--- start MATERIAL ---

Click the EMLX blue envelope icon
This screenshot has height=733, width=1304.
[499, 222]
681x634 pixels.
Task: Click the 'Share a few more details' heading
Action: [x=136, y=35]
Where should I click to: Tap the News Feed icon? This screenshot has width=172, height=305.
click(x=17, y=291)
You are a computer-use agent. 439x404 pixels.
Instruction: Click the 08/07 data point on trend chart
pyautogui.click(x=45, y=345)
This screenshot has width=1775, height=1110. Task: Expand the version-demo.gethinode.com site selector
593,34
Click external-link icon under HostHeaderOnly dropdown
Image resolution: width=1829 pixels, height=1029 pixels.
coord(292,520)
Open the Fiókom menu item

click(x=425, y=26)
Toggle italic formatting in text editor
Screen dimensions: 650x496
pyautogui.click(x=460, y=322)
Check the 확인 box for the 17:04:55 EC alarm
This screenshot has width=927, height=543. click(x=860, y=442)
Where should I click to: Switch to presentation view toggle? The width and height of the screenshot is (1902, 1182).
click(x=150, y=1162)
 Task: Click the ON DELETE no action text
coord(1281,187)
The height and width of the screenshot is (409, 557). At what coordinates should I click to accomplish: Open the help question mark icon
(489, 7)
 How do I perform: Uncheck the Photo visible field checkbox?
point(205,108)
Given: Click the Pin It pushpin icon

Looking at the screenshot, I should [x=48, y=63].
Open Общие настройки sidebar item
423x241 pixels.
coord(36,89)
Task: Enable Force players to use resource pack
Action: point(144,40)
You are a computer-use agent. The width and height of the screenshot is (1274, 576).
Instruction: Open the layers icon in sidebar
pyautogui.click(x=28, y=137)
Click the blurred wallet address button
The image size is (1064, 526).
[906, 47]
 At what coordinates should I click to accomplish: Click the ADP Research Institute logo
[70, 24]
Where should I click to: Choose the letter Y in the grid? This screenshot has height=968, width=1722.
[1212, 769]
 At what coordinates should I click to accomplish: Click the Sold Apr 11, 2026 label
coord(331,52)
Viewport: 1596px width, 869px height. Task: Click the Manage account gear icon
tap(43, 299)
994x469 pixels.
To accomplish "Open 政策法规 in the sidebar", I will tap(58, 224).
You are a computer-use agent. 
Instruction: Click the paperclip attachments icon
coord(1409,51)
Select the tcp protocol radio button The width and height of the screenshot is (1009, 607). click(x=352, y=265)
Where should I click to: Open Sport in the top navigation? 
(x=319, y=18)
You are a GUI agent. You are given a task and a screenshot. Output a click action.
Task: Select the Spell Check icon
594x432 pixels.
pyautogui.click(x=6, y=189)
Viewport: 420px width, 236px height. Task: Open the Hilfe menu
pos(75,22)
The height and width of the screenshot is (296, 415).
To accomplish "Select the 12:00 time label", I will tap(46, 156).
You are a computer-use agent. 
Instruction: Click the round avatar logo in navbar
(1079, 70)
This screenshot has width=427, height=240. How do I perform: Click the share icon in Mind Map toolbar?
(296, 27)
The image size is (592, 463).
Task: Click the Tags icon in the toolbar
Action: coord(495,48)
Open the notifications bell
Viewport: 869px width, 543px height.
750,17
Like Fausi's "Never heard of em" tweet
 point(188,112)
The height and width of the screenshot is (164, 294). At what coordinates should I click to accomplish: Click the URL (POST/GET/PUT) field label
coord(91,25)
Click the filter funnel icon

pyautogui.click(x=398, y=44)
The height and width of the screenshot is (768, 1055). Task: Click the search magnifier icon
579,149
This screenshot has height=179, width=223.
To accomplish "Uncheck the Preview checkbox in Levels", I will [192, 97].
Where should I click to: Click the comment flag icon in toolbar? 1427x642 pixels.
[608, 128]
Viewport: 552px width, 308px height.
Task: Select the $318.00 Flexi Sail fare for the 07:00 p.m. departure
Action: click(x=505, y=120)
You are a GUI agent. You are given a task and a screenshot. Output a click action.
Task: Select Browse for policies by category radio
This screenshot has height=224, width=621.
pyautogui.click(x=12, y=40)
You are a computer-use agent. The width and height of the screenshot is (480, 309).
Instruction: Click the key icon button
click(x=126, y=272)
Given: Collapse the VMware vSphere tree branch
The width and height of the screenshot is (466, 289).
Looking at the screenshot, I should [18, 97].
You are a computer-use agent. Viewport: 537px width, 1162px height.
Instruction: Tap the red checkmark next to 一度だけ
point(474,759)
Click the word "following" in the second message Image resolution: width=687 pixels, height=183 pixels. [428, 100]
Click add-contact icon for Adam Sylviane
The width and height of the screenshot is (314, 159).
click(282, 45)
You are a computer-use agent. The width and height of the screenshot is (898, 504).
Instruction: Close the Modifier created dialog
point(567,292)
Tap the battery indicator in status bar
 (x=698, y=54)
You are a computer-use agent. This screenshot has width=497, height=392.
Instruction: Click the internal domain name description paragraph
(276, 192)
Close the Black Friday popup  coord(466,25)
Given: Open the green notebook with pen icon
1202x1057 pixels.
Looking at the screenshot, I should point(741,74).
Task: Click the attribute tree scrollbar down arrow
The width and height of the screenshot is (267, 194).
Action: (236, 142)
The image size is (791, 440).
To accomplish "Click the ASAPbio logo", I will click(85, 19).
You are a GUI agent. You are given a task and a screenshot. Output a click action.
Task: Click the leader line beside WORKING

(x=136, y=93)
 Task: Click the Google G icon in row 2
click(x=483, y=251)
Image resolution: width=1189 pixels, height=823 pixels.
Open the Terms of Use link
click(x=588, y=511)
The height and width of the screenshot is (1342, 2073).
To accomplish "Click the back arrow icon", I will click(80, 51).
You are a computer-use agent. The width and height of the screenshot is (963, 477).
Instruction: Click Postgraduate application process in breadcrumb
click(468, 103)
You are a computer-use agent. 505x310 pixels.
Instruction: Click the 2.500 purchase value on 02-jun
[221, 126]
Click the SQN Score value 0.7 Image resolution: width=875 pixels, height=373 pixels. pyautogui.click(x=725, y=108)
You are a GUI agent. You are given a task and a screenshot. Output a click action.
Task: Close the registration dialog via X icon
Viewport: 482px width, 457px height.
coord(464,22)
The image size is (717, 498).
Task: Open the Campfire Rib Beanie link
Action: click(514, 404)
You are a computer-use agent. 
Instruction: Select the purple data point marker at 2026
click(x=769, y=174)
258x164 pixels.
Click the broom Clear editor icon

--- end MATERIAL ---

*WHAT THE TASK REQUIRES:*
Can you output every line of the material above verbatim, in the same order and unchanged?

*TASK RESULT:*
Click the EMLX blue envelope icon
This screenshot has height=733, width=1304.
[499, 222]
681x634 pixels.
Task: Click the 'Share a few more details' heading
Action: [x=136, y=35]
Where should I click to: Tap the News Feed icon? This screenshot has width=172, height=305.
click(x=17, y=291)
You are a computer-use agent. 439x404 pixels.
Instruction: Click the 08/07 data point on trend chart
pyautogui.click(x=45, y=345)
This screenshot has width=1775, height=1110. Task: Expand the version-demo.gethinode.com site selector
593,34
Click external-link icon under HostHeaderOnly dropdown
Image resolution: width=1829 pixels, height=1029 pixels.
coord(292,520)
Open the Fiókom menu item

click(x=425, y=26)
Toggle italic formatting in text editor
Screen dimensions: 650x496
pyautogui.click(x=460, y=322)
Check the 확인 box for the 17:04:55 EC alarm
This screenshot has width=927, height=543. click(x=860, y=442)
Where should I click to: Switch to presentation view toggle? The width and height of the screenshot is (1902, 1182).
click(x=150, y=1162)
 Task: Click the ON DELETE no action text
coord(1281,187)
The height and width of the screenshot is (409, 557). At what coordinates should I click to accomplish: Open the help question mark icon
(489, 7)
 How do I perform: Uncheck the Photo visible field checkbox?
point(205,108)
Given: Click the Pin It pushpin icon

Looking at the screenshot, I should [x=48, y=63].
Open Общие настройки sidebar item
423x241 pixels.
coord(36,89)
Task: Enable Force players to use resource pack
Action: point(144,40)
You are a computer-use agent. The width and height of the screenshot is (1274, 576).
Instruction: Open the layers icon in sidebar
pyautogui.click(x=28, y=137)
Click the blurred wallet address button
The image size is (1064, 526).
[906, 47]
 At what coordinates should I click to accomplish: Click the ADP Research Institute logo
[70, 24]
Where should I click to: Choose the letter Y in the grid? This screenshot has height=968, width=1722.
[1212, 769]
 At what coordinates should I click to accomplish: Click the Sold Apr 11, 2026 label
coord(331,52)
Viewport: 1596px width, 869px height. Task: Click the Manage account gear icon
tap(43, 299)
994x469 pixels.
To accomplish "Open 政策法规 in the sidebar", I will tap(58, 224).
You are a computer-use agent. 
Instruction: Click the paperclip attachments icon
coord(1409,51)
Select the tcp protocol radio button The width and height of the screenshot is (1009, 607). click(x=352, y=265)
Where should I click to: Open Sport in the top navigation? 
(x=319, y=18)
You are a GUI agent. You are given a task and a screenshot. Output a click action.
Task: Select the Spell Check icon
594x432 pixels.
pyautogui.click(x=6, y=189)
Viewport: 420px width, 236px height. Task: Open the Hilfe menu
pos(75,22)
The height and width of the screenshot is (296, 415).
To accomplish "Select the 12:00 time label", I will tap(46, 156).
You are a computer-use agent. 
Instruction: Click the round avatar logo in navbar
(1079, 70)
This screenshot has width=427, height=240. How do I perform: Click the share icon in Mind Map toolbar?
(296, 27)
The image size is (592, 463).
Task: Click the Tags icon in the toolbar
Action: coord(495,48)
Open the notifications bell
Viewport: 869px width, 543px height.
750,17
Like Fausi's "Never heard of em" tweet
 point(188,112)
The height and width of the screenshot is (164, 294). At what coordinates should I click to accomplish: Click the URL (POST/GET/PUT) field label
coord(91,25)
Click the filter funnel icon

pyautogui.click(x=398, y=44)
The height and width of the screenshot is (768, 1055). Task: Click the search magnifier icon
579,149
This screenshot has height=179, width=223.
To accomplish "Uncheck the Preview checkbox in Levels", I will [192, 97].
Where should I click to: Click the comment flag icon in toolbar? 1427x642 pixels.
[608, 128]
Viewport: 552px width, 308px height.
Task: Select the $318.00 Flexi Sail fare for the 07:00 p.m. departure
Action: click(x=505, y=120)
You are a GUI agent. You are given a task and a screenshot. Output a click action.
Task: Select Browse for policies by category radio
This screenshot has height=224, width=621.
pyautogui.click(x=12, y=40)
You are a computer-use agent. The width and height of the screenshot is (480, 309).
Instruction: Click the key icon button
click(x=126, y=272)
Given: Collapse the VMware vSphere tree branch
The width and height of the screenshot is (466, 289).
Looking at the screenshot, I should [18, 97].
You are a computer-use agent. Viewport: 537px width, 1162px height.
Instruction: Tap the red checkmark next to 一度だけ
point(474,759)
Click the word "following" in the second message Image resolution: width=687 pixels, height=183 pixels. [428, 100]
Click add-contact icon for Adam Sylviane
The width and height of the screenshot is (314, 159).
click(282, 45)
You are a computer-use agent. The width and height of the screenshot is (898, 504).
Instruction: Close the Modifier created dialog
point(567,292)
Tap the battery indicator in status bar
 (x=698, y=54)
You are a computer-use agent. This screenshot has width=497, height=392.
Instruction: Click the internal domain name description paragraph
(276, 192)
Close the Black Friday popup  coord(466,25)
Given: Open the green notebook with pen icon
1202x1057 pixels.
Looking at the screenshot, I should point(741,74).
Task: Click the attribute tree scrollbar down arrow
The width and height of the screenshot is (267, 194).
Action: (236, 142)
The image size is (791, 440).
To accomplish "Click the ASAPbio logo", I will click(85, 19).
You are a GUI agent. You are given a task and a screenshot. Output a click action.
Task: Click the leader line beside WORKING

(x=136, y=93)
 Task: Click the Google G icon in row 2
click(x=483, y=251)
Image resolution: width=1189 pixels, height=823 pixels.
Open the Terms of Use link
click(x=588, y=511)
The height and width of the screenshot is (1342, 2073).
To accomplish "Click the back arrow icon", I will click(80, 51).
You are a computer-use agent. The width and height of the screenshot is (963, 477).
Instruction: Click Postgraduate application process in breadcrumb
click(468, 103)
You are a computer-use agent. 505x310 pixels.
Instruction: Click the 2.500 purchase value on 02-jun
[221, 126]
Click the SQN Score value 0.7 Image resolution: width=875 pixels, height=373 pixels. pyautogui.click(x=725, y=108)
You are a GUI agent. You are given a task and a screenshot. Output a click action.
Task: Close the registration dialog via X icon
Viewport: 482px width, 457px height.
coord(464,22)
The image size is (717, 498).
Task: Open the Campfire Rib Beanie link
Action: click(514, 404)
You are a computer-use agent. 
Instruction: Select the purple data point marker at 2026
click(x=769, y=174)
258x164 pixels.
Click the broom Clear editor icon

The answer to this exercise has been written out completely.